Uważam za obowiązek swego sumienia zwrócić się do Was dzisiaj, robotnicy Warszawy w imię Socjalizmu i niepodległości.
Grupa byłych towarzyszów podniosła rękę na całość Polskiej Partii Socjalistycznej.
Nie ma usprawiedliwienia dla tego straszliwego postępku.
Kto niszczy PPS, ten otwiera świadomie czy nieświadomie na oścież drzwi zalewowi komunistycznemu, naraża Niepodległość na największe niebezpieczeństwo.
Jestem starcem 94-letnim. Nie oczekuję już dla siebie niczego od życia, nie mogę wyjść na ulice Warszawy. Wołam więc do Was robotnicy Warszawy, robotnicy całej Polski. Stańcie w obronie PPS, nie pozwólcie jej rozbić.
Wiemy wszyscy, że ta robota „rozłamowa” wszczęta została z rozkazu obozu rządowego.
Na jej czele stanął, niestety, minister Moraczewski z „Przedświtem”.
Niechaj własne sumienie będzie mu sędzią.
Wzbierającej fali socjalistycznego uświadomienia stawia się sztuczne zapory.
Do tej strasznej roboty dali się użyć przywódcy Warszawskiego Okręgowego Komitetu Robotniczego.
Jaworowski i jego druhowie frazesem „Frakcja Rewolucyjna” usiłują wprowadzić w błąd klasę robotniczą Warszawy.
Na „rewolucyjność” było dosyć miejsca w PPS.
Na czym ma polegać „rewolucyjność” Jaworowskiego i towarzyszów?
Czy na szukaniu sprzymierzeńców pod znakami np. ministra Meysztowicza, który w swej polityce kryje wielkie niebezpieczeństwo dla Rzeczypospolitej?
Solidarność klasy robotniczej – to źródło siły, w której odradza się wola ludu do wyzwolenia z jarzma wyzysku.
Jest tylko jedna PPS, która budowała Polskę Niepodległą.
Klasa robotnicza, podniesiona do godności wolnych obywateli, musi w ciężkiej walce dążyć przez demokrację do Socjalizmu.
Jaworowski swoją „rozłamową” robotą dąży do złamania siły proletariatu w Polsce.
I jemu sumienie niechaj będzie sędzią.
Z dumą czytam w „Robotniku” oświadczenia różnych organizacji o ich solidarności z Centralnym Komitetem Wykonawczym.
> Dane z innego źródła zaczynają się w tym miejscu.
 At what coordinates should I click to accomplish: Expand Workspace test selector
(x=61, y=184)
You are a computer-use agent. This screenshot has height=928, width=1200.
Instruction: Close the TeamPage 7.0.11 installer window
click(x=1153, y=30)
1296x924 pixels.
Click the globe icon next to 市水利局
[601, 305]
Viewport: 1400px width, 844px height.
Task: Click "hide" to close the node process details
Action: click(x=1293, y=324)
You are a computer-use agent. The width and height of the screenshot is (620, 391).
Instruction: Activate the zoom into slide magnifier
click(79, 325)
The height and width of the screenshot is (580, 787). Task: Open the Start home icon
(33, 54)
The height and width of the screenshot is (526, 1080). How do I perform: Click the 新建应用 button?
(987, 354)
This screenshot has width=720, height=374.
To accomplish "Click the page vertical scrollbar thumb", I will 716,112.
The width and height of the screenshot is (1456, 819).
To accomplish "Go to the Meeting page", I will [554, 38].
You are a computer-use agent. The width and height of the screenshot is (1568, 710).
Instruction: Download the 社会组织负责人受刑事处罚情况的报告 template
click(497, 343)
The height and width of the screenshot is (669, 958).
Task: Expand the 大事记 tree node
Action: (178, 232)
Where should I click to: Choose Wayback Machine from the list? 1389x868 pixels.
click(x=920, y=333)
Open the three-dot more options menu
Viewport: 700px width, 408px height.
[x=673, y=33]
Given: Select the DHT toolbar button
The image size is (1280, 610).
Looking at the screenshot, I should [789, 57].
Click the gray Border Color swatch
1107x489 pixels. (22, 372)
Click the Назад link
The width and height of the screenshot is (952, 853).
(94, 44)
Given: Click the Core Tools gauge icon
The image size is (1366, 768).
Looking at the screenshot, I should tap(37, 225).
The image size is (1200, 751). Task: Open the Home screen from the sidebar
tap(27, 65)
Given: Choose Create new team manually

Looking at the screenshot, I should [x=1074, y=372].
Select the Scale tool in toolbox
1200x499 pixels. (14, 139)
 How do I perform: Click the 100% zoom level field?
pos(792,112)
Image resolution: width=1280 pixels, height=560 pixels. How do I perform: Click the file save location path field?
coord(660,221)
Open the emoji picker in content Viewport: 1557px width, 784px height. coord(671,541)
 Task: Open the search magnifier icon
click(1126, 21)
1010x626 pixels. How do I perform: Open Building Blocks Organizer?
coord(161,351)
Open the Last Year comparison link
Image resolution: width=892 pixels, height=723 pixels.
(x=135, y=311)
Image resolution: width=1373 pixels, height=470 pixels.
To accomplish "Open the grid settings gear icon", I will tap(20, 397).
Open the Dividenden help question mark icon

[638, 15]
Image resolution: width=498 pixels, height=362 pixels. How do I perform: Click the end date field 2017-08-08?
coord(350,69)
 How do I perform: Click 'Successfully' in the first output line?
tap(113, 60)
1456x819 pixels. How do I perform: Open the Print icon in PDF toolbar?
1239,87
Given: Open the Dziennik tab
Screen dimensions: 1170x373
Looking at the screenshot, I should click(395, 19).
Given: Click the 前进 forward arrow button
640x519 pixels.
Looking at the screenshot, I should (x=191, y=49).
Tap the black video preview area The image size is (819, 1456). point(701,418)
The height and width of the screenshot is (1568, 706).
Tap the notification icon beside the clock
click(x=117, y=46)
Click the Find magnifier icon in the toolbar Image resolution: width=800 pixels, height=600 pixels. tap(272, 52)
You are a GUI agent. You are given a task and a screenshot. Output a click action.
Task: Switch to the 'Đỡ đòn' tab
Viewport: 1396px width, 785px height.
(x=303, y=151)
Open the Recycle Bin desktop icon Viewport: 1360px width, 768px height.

Robotnicy Warszawy! Podajcie ręce waszym towarzyszom.
Spoczywa na Was wielka historyczna odpowiedzialność za całość Partii.
Do czynu Towarzyszki i Towarzysze!
Bolesław Limanowski
Warszawa, 21 października 1928 r.
Powyższą odezwę przedrukowujemy za PPS-owskim tygodnikiem „Życie Robotnicze” nr 44, 1928.